The data START

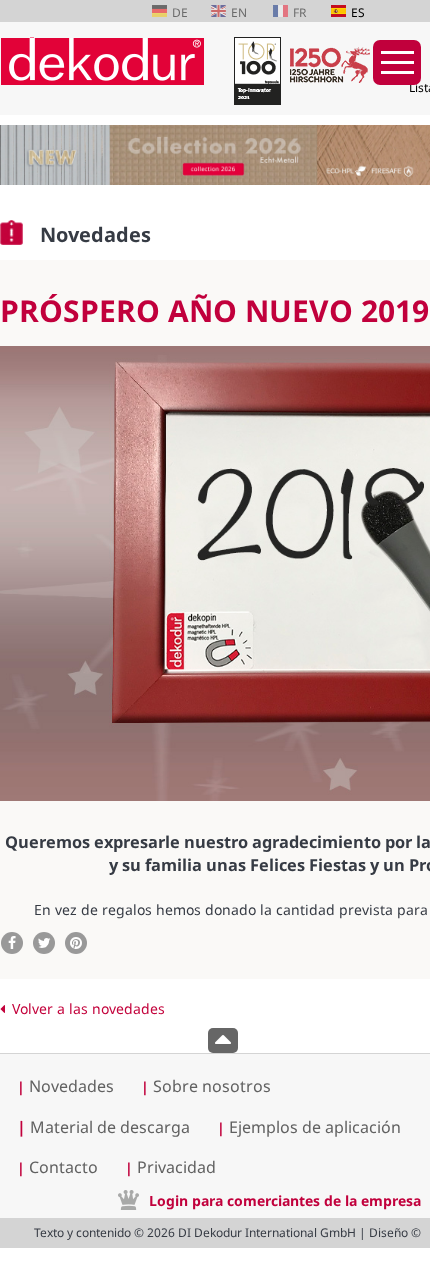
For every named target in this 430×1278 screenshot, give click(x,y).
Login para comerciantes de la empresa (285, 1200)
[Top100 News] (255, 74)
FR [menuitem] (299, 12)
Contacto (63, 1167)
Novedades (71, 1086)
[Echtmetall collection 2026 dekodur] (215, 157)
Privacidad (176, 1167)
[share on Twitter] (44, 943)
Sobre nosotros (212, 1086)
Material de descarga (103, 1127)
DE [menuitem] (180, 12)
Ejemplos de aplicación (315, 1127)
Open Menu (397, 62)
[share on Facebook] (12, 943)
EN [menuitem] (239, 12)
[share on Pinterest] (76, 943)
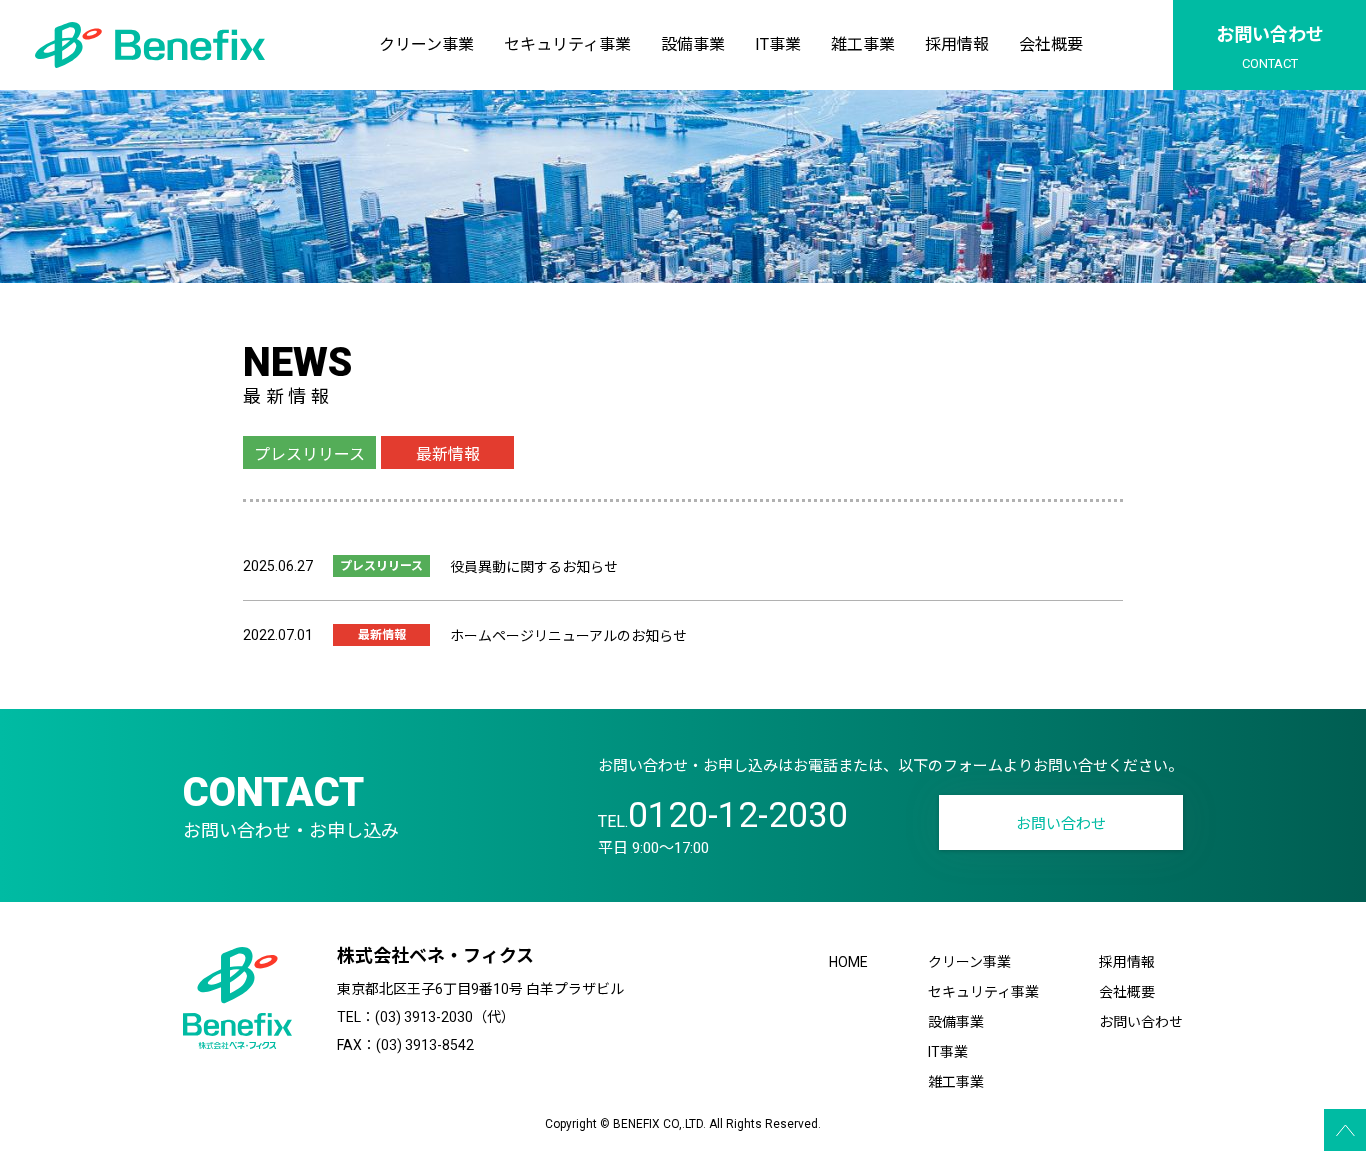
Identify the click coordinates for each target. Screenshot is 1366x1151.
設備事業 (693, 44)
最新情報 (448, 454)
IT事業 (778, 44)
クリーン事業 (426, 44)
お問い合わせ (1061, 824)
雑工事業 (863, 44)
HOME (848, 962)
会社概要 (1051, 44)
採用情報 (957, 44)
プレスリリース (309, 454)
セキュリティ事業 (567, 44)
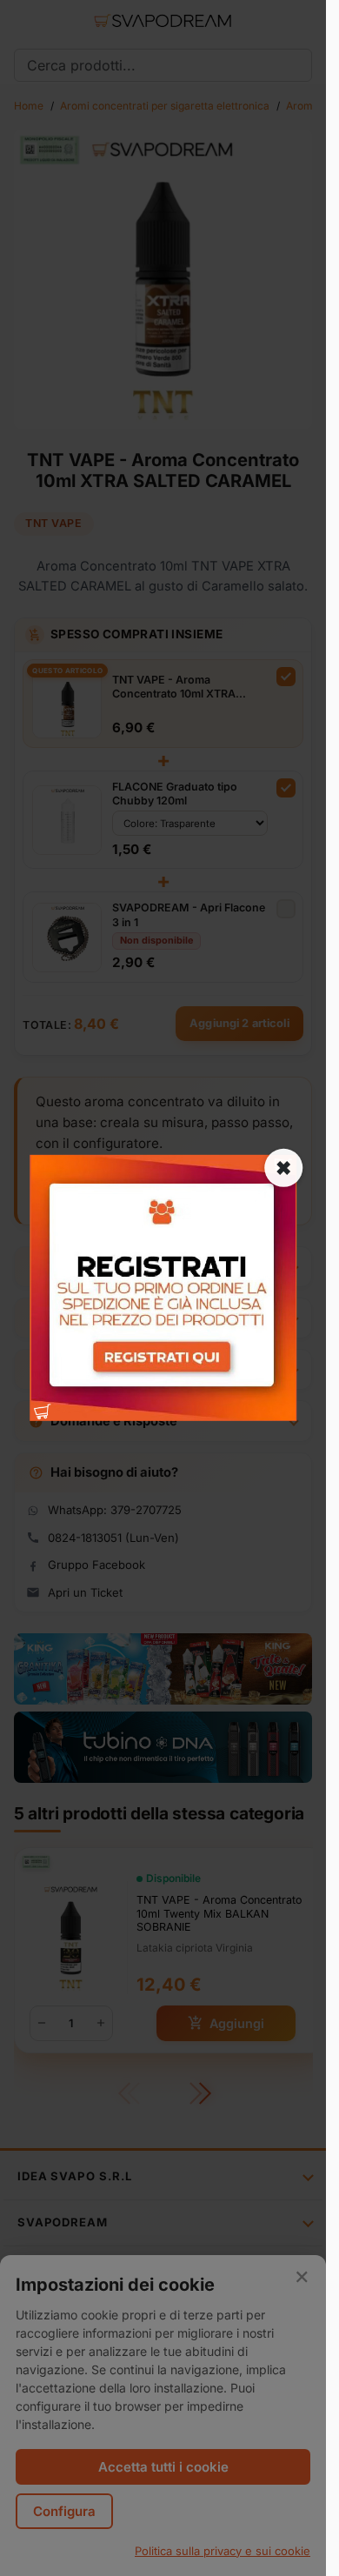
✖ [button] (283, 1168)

The data END

Problem statement:
Wherever "menuitem" occurs in the entries above, copy the line it sits on.

Task solution:
FR [menuitem] (299, 12)
DE [menuitem] (180, 12)
EN [menuitem] (239, 12)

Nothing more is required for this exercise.